Demaret Pierre, Tucci Marisa, Karam Oliver, Trottier Helen, Ducruet Thierry, Lacroix Jacques
1Division of Pediatric Critical Care Medicine, Department of Pediatrics, CHC, Liège, Belgium. 2Division of Pediatric Critical Care Medicine, Department of Pediatrics, Sainte-Justine Hospital and Université de Montréal, Montreal, QC, Canada. 3Pediatric Intensive Care Unit, Geneva University Hospital, Geneva, Switzerland. 4Department of Social and Preventive Medicine, Research Center, Sainte-Justine Hospital and Université de Montréal, Montreal, QC, Canada. 5Department of Pediatrics, Research Center, Sainte-Justine Hospital, Université de Montréal, Montreal, QC, Canada.
Pediatr Crit Care Med. 2015 Jul;16(6):505-14. doi: 10.1097/PCC.0000000000000423.
To identify the potential complications associated with RBC transfusions.
Prospective observational study.
PICU in a tertiary children's hospital.
All children consecutively admitted to our PICU during a 1-year period.
None.
Data were abstracted from medical charts prospectively. Outcomes possibly attributable to RBC transfusions were looked for daily. In transfused cases, it was considered that an outcome was associated with a transfusion only if it was observed after the first RBC transfusion. During the 1-year study period, 913 consecutive admissions were documented, 842 of which were included. Among them, 144 (17%) were transfused at least once. When comparing transfused cases with nontransfused cases, the odds ratio for new or progressive multiple organ dysfunction syndrome was 5.14 (95% CI, 3.28-8.06; p < 0.001). This association remained statistically significant in the multivariable analysis (odds ratio, 3.85; 95% CI, 2.38-6.24; p < 0.001). Transfused cases were ventilated longer than nontransfused cases (14.1 ± 32.6 vs 4.3 ± 9.6 d, p < 0.001), even after adjustment in a Cox model. The PICU length of stay was significantly increased for transfused cases (12.4 ± 26.2 vs 4.9 ± 10.2 d, p < 0.001), even after controlling for potential confounders. The paired analysis for comparison of pretransfusion and posttransfusion values showed that the arterial partial pressure in oxygen was significantly reduced within the 6 hours after the first RBC transfusion (mean difference, 25.6 torr, 95% CI, 5.7-45.4; p = 0.029). The paired analysis also showed an increased proportion of renal replacement therapy.
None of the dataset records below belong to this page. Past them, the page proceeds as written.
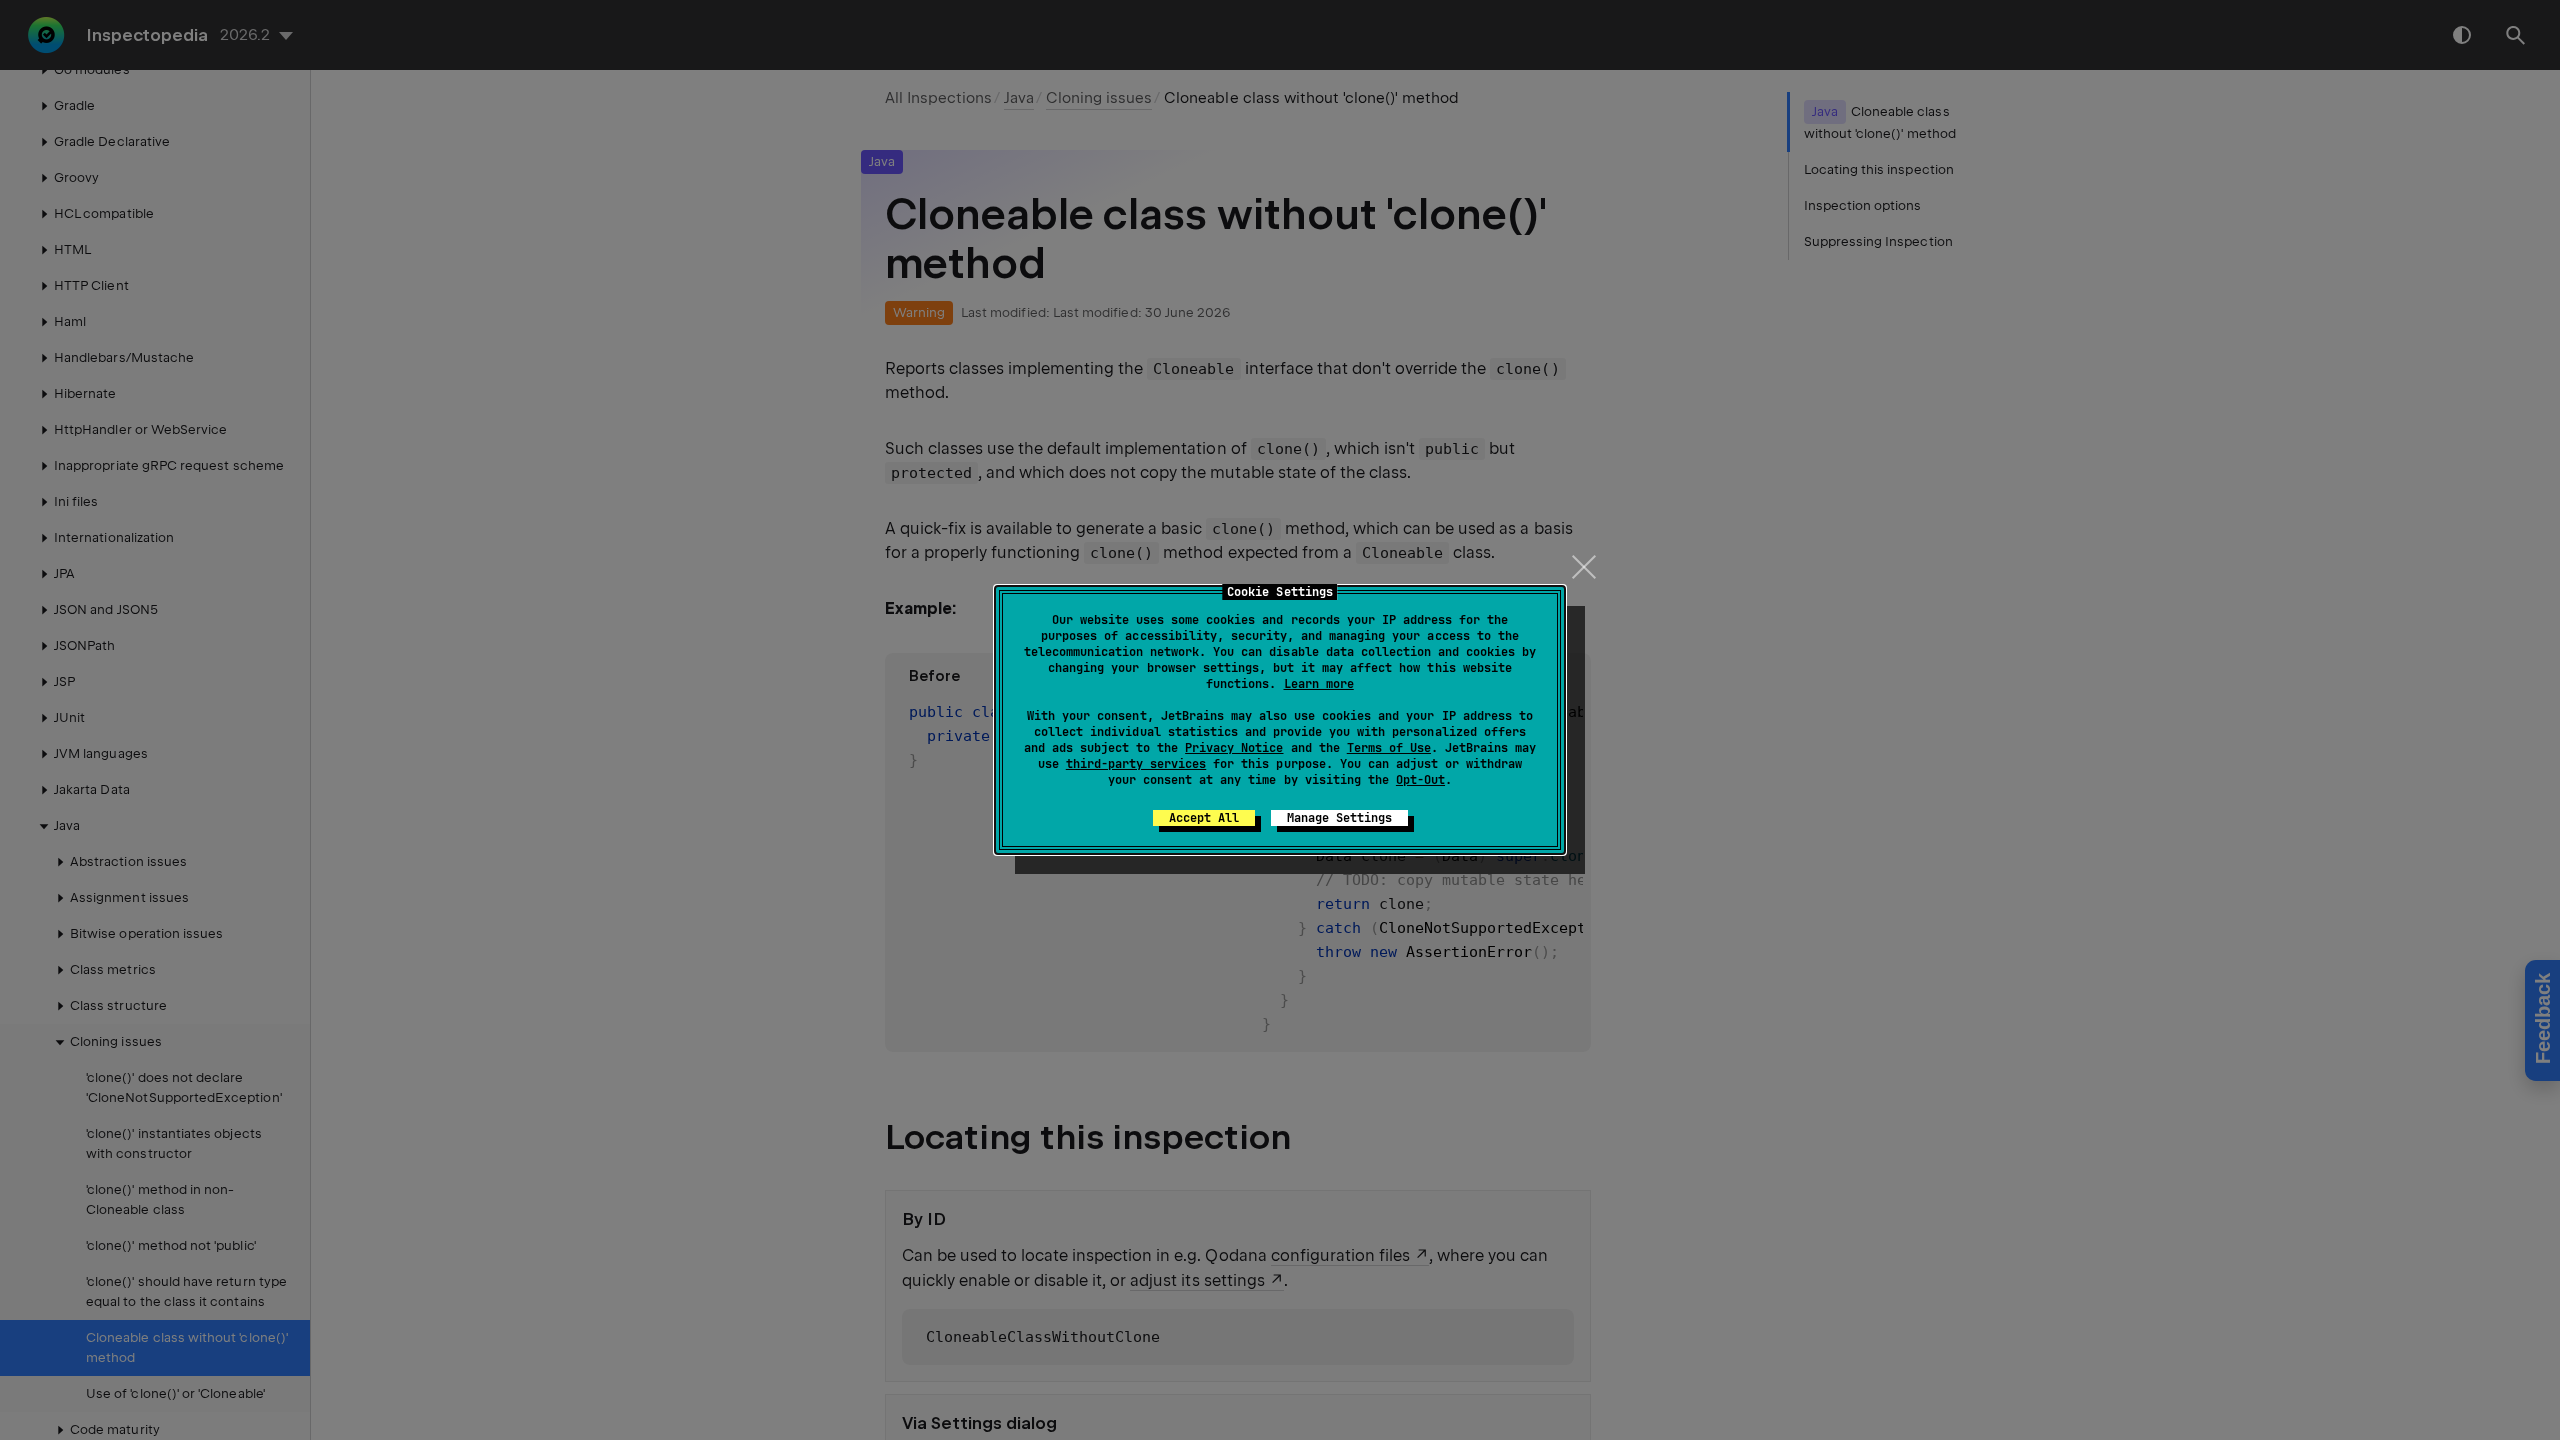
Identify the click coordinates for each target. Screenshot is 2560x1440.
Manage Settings (1339, 818)
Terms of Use (1389, 748)
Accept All (1204, 818)
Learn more (1319, 684)
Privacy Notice (1234, 748)
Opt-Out (1420, 780)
RBC transfusions in critically ill children were associated with prolonged mechanical ventilation and prolonged PICU stay. The risk of new or progressive multiple organ dysfunction syndrome was also increased in some transfused children. Furthermore, our study questions the ability of stored RBCs to improve oxygenation in critically ill children. Practitioners should take into account these data when prescribing an RBC transfusion to PICU patients.
确定与红细胞输血相关的潜在并发症。
前瞻性观察性研究。
一家三级儿童医院的儿科重症监护病房。
在1年期间连续入住我们儿科重症监护病房的所有儿童。
无。
前瞻性地从病历中提取数据。每天寻找可能归因于红细胞输血的结果。在输血病例中,仅当在首次红细胞输血后观察到某一结果时,才认为该结果与输血有关。在1年的研究期间,记录了913例连续入院病例,其中842例被纳入研究。其中,144例(17%)至少接受过一次输血。将输血病例与未输血病例进行比较时,新发或进行性多器官功能障碍综合征的比值比为5.14(95%可信区间,3.28 - 8.06;p < 0.001)。在多变量分析中,这种关联仍然具有统计学意义(比值比,3.85;95%可信区间,2.38 - 6.24;p < 0.001)。输血病例的机械通气时间比未输血病例长(14.1±32.6天对4.3±9.6天,p < 0.001),即使在Cox模型中进行调整后也是如此。输血病例的儿科重症监护病房住院时间显著延长(12.4±26.2天对4.9±10.2天,p < 0.001),即使在控制了潜在混杂因素之后。输血前后值比较的配对分析显示,首次红细胞输血后6小时内动脉血氧分压显著降低(平均差值,25.6托,95%可信区间,5.7 - 45.4;p = 0.029)。配对分析还显示肾脏替代治疗的比例增加。
危重症儿童的红细胞输血与机械通气时间延长和儿科重症监护病房住院时间延长有关。一些输血儿童发生新发或进行性多器官功能障碍综合征的风险也增加。此外,我们的研究对储存的红细胞改善危重症儿童氧合的能力提出了质疑。从业者在为儿科重症监护病房患者开具红细胞输血医嘱时应考虑这些数据。